In general I feel almost like I have two very different parts of me fantasizing about what superficially appears to be the same thing but isn't. One, primitive and animalistic, is concerned with the sexual aspect and that's that. It lacks any sort of a long term plan. "Being feminine is hot. Now go touch yourself. Don't bother me when you're done I'm taking a nap."

The other part, abstract, mainly fantasizes about becoming this cool woman who has her life together. It doesn't care about sex and mostly wishes the first part would shut up. This is also the part that makes me depressed and drones endlessly about how far I am from my ideal self. Of the two I feel that it is more powerful but when the first comes knocking I can't refuse it.

The first part would go "well, I guess there are other ways to have sex". The second wouldn't even care.

>Ask yourself what appeals to you about feminizing.
I feel that the desire is almost innate, with a bunch of existent but unnecessary reasons built on top of it.

>Attractiveness
I'm the unfortunate combination of vain and very ugly. I don't think I could handle being significantly uglier than I am now. I'd gladly become a plain-looking woman but if my only choice was to become someone even uglier than I am now I wouldn't take it because at that point my sex would hardly matter to me.

Interestingly thinking about being given the choice of having any male body I could imagine makes me uncomfortable.

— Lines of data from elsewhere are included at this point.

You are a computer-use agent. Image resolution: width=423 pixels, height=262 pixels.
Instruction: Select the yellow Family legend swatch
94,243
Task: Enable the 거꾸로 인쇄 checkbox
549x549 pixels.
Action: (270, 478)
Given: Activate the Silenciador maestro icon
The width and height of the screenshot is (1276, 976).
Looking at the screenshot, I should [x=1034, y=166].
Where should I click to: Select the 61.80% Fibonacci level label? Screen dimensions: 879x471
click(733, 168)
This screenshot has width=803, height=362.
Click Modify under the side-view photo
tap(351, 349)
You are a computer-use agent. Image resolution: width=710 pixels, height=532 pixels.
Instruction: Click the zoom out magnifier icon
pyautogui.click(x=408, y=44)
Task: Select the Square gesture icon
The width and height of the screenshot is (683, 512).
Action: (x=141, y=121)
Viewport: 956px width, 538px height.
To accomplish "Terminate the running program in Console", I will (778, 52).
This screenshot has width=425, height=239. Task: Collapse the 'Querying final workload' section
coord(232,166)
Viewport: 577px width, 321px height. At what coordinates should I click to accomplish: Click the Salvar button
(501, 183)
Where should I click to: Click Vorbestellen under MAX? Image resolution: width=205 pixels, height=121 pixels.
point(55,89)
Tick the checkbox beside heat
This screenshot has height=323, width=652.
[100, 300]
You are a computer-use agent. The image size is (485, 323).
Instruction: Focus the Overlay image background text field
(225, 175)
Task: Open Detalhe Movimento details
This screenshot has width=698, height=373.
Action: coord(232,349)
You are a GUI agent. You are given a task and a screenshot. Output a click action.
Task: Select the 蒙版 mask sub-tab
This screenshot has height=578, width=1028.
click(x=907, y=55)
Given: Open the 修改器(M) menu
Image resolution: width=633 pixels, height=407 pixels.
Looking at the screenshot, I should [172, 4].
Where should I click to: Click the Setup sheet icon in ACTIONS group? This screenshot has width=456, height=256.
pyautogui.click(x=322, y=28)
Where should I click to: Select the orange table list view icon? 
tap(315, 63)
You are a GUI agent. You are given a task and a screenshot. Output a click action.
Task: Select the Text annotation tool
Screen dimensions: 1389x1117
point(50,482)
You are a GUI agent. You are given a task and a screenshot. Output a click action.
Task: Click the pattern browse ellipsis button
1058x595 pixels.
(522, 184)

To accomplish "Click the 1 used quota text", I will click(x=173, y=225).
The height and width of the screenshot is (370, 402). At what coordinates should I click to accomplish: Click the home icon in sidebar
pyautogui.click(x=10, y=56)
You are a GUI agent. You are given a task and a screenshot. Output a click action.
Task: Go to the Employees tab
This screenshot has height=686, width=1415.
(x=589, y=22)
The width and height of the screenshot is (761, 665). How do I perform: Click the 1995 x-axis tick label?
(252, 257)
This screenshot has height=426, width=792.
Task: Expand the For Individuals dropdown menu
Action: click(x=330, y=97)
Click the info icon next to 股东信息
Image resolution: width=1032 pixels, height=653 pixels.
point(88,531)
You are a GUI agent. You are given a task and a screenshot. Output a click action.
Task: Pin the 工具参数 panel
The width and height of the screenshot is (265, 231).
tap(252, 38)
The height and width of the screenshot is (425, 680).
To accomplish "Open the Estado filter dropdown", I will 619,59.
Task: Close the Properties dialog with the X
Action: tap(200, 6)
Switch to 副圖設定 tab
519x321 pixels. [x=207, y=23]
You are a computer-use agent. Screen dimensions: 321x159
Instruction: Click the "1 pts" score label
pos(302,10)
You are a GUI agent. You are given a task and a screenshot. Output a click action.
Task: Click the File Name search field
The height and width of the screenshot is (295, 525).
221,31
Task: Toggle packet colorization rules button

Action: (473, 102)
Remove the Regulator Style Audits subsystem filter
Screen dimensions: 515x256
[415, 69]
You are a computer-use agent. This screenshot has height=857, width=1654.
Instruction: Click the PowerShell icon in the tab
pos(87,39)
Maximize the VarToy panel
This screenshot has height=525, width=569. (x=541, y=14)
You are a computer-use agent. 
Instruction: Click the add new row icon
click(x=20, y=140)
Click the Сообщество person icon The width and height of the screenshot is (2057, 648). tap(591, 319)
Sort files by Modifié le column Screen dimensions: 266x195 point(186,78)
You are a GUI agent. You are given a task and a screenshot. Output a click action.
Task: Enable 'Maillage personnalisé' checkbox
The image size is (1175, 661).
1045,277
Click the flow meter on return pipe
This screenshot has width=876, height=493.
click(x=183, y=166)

Looking like some other man, however attractive, just feels profoundly wrong in a way looking like some other woman doesn't. I'd probably take the opportunity to clean up my skin and lose some weight but ultimately I would be unhappy with any male result.

cont.
>>
>>6720629
>Femininity/Masculinity
It feels weird saying this given how much I seem to care about having the body of a particular sex but I don't really feel feminine or masculine. I mean, I'd prefer to be acknowledged as a woman but I don't really buy into gender roles or conforming to the traditional virtues of either side. I don't know how this feeling can coexist with the intense desire to become a woman.

The previously mentioned animalistic part is very, very turned on by the thought of conforming to traditional standards of feminity. Kind of embarrassing. I can't imagine myself as a traditionally feminine woman without getting turned on. The abstract part has taken to dressing my fantasy self in gender neutral clothes and never putting me in situations where I can act "feminine" in order to avoid turning me on during its daily life fantasies.

>Sex
At this point I've honestly given up on the prospect. I can't really imagine myself having sex as a man. I can *imagine* myself having sex as a woman but I wouldn't ever do that because even if I transitioned and somehow came out decent (improbable to put it gently) I would still be too embarrassed that I used to be.. well.. me. To ask someone else to put up with that.. I couldn't possibly do that.

Still, I don't really mind.

>Transitioning
The elephant in the room is that, barring some futuristic technology, I absolutely would end up hideous. Pig's ear, silk purse. No matter the answer I will probably just live on as I am and try to hold on to my sanity. But.. I would still like to know the answer. I would still like to know who I am, even though this changes little.